Firman Allah Tidak Boleh Terbelenggu

“Karena pemberitaan Injil inilah aku menderita, malah dibelenggu seperti seorang penjahat, tetapi firman Allah tidak terbelenggu.”

Kalimat di atas adalah kata-kata yang dirangkai rasul Paulus dalam suratnya yang kedua untuk Timotius (2 Timotius 2:9). Ketika itu ia sedang dipenjara di Roma untuk yang kedua kalinya, di mana ia mendapatkan perlakuan yang jauh lebih buruk. Sekarang ia dibelenggu dalam penjara bawah tanah yang dngin  dan sukar dikunjungi (2 Timotius 4:12, 16-17). Dan ia tahu hanya ada satu jalan keluar dari sana, yaitu kematian melalui hukuman mati (2 Timotius 4:6-8).

Selain dari ancaman maut itu, Paulus juga menghadapi setumpuk masalah yang berat dan menyusahkan.

Pertama, banyak sekali jemaat di Asia Kecil yang menyangkal dan tidak mau lagi mengakui Paulus dan ajarannya (1:15).

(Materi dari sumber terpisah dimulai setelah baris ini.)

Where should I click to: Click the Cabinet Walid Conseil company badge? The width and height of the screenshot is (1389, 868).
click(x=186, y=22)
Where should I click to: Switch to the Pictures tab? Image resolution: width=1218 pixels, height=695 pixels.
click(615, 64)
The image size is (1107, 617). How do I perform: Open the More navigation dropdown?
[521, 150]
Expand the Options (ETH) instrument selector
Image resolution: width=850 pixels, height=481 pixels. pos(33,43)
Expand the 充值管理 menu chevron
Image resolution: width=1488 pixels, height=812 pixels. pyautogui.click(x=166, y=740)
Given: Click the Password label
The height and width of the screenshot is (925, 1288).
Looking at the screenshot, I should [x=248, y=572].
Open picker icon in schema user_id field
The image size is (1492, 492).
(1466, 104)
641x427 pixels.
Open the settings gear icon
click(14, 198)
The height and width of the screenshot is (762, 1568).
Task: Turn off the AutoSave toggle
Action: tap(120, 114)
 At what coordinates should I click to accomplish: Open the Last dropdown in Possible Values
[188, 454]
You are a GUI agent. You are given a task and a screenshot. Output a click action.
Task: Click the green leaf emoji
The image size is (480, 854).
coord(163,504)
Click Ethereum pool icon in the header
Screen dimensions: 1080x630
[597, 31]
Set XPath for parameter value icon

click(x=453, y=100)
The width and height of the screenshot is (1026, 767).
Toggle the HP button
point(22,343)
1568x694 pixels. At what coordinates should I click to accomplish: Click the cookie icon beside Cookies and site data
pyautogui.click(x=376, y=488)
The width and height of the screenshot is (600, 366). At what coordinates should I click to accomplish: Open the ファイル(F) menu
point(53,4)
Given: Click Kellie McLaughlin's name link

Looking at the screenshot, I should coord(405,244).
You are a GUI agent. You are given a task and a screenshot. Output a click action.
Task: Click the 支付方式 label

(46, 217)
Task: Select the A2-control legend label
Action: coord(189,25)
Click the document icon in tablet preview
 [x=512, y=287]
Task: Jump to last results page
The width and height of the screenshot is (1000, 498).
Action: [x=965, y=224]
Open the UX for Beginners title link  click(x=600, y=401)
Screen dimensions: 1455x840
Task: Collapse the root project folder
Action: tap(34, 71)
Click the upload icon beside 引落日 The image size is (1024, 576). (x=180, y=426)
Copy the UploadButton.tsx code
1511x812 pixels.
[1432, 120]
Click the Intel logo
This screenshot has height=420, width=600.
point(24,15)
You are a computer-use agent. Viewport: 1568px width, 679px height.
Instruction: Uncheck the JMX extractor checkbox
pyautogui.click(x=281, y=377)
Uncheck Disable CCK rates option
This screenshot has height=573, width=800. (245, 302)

Kemungkinan kemurtadan besar ini terjadi karena pemenjaraan Paulus  dipandang sebagai pertanda akhir kisah agama Kristen. Padahal dulu ketika Paulus menginjili di di sana, terjadi pertobatan besar-besaran.

Kedua, Paulus kesepian dan tidak ada seorang pun yang membantu ketika sidang pembelaannya yang pertama. Rekan-rekan sepelayanannya sedang pergi atau diutusnya ke daerah lain. Ada pula yang keluar dari pelayanan karena mencintai dunia. Hanya Lukas yang masih tinggal (4:9-12).

Ketiga, musuh-musuhnya giat menyengsarakan dia. Diantaranya, seorang tukang tembaga bernama Aleksander (4:14-15).

Keempat, Kaisar Nero, yang sangat benci orang Kristen, sedang berada di tampuk kekuasaan. Kaisar sinting itu membakar kota Roma untuk kenikmatan dirinya, lalu mengkambing-hitamkan orang Kristen sebagai pembakar kota besar itu. Segera sesudah itu, ia menangkapi dan menyiksa orang-orang percaya dengan menyalibkan mereka, membungkus mereka dengan kulit hewan dan melepaskan anjing-anjing pemburunya untuk menerkam mereka, dan dengan membakar mereka hidup-hidup sebagai obor manusia untuk menerangi permainan di tamannya. Aniaya dan penderitaan besar mengancam jemaat yang telah Paulus bangun dan peliharan dengan susah payah.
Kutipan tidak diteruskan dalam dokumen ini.